Ross Taylor opens up on the matter
“In many ways, dressing room banter is the barometer,” wrote Taylor, who played his last international match in April. A teammate used to tell me, ‘You’re half a good guy, Ross, but which half is good? You don’t know what I’m referring to.’ I was pretty sure I did,” Taylor wrote.
“Other players also had to put up with comments that dwelt on their ethnicity. In all probability, a Pakeha (white New Zealander) listening to those sorts of comments would think, ‘Oh, that’s okay, it’s just a bit of banter’. But he’s hearing it as white person, and it’s not directed at people like him. So, there’s no pushback; no one corrects them.”

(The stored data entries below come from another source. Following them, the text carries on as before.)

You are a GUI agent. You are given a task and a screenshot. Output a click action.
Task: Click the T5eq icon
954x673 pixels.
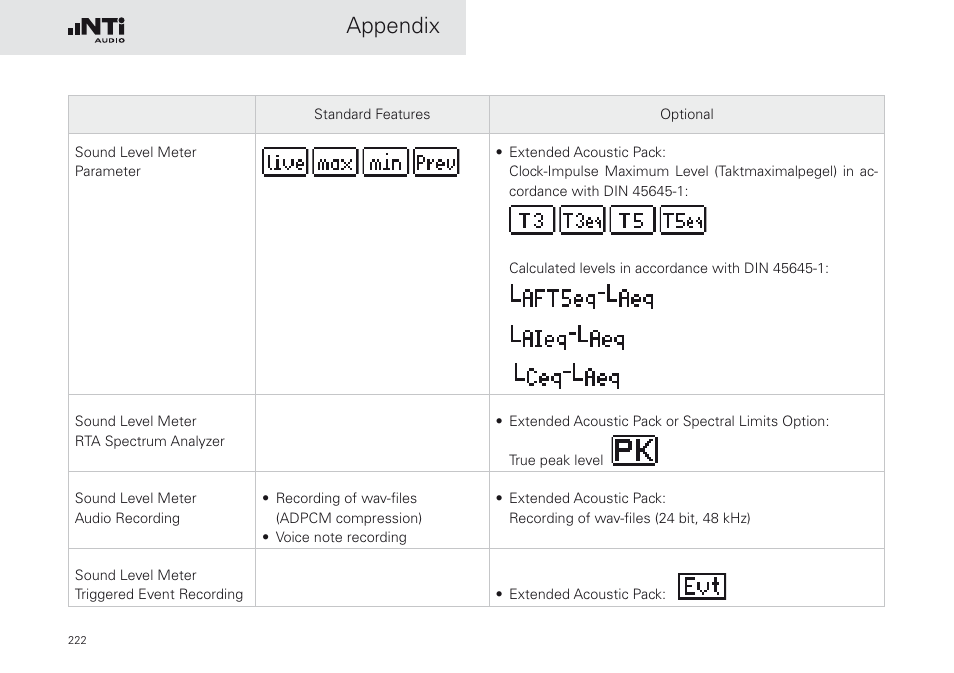[x=683, y=220]
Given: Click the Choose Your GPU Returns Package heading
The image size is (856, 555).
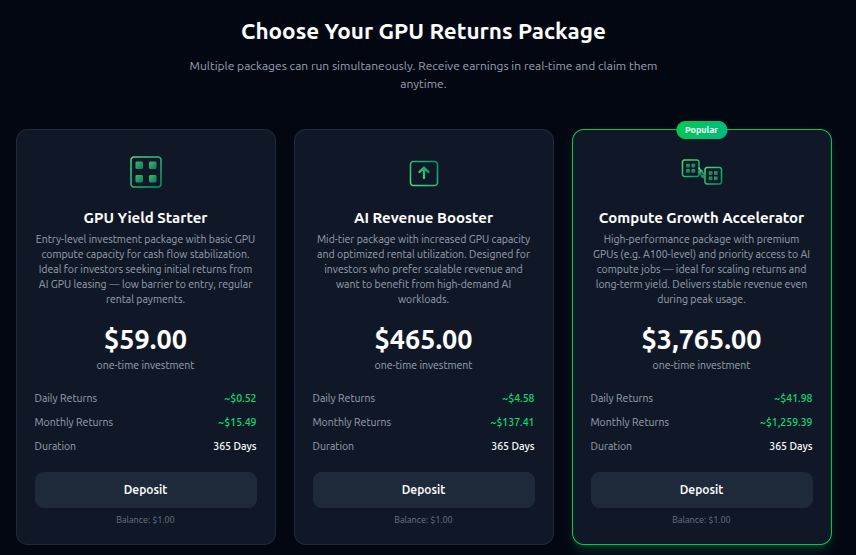Looking at the screenshot, I should [x=423, y=31].
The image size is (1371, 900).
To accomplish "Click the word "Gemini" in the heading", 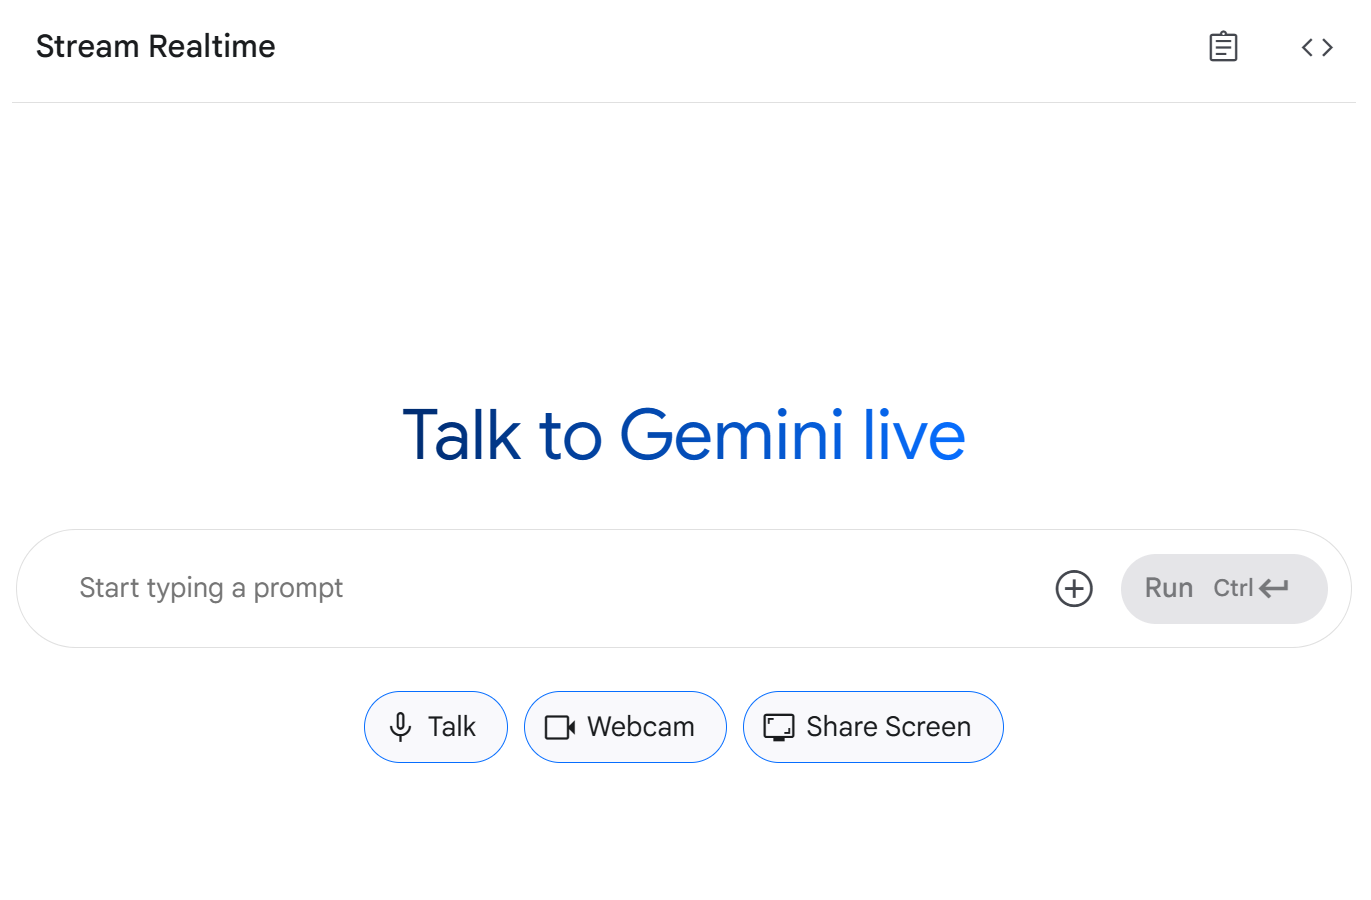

Ross Taylor further revealed that he felt conflicted with the string of incidents that transpired during his playing days.
“You wonder if you should pull them up but worry that you’ll create a bigger problem or be accused of playing the race card by inflating harmless banter into racism,” the 38-year-old said. “It’s easier to develop a thick skin and let it slide, but is that the right thing to do?”
Taylor said a former manager and coach of the New Zealand team made comments that were unintentionally racist. Taylor has garnered more than 18000 international runs for New Zealand and he remains to be one of the greatest batsman in the cricketing history.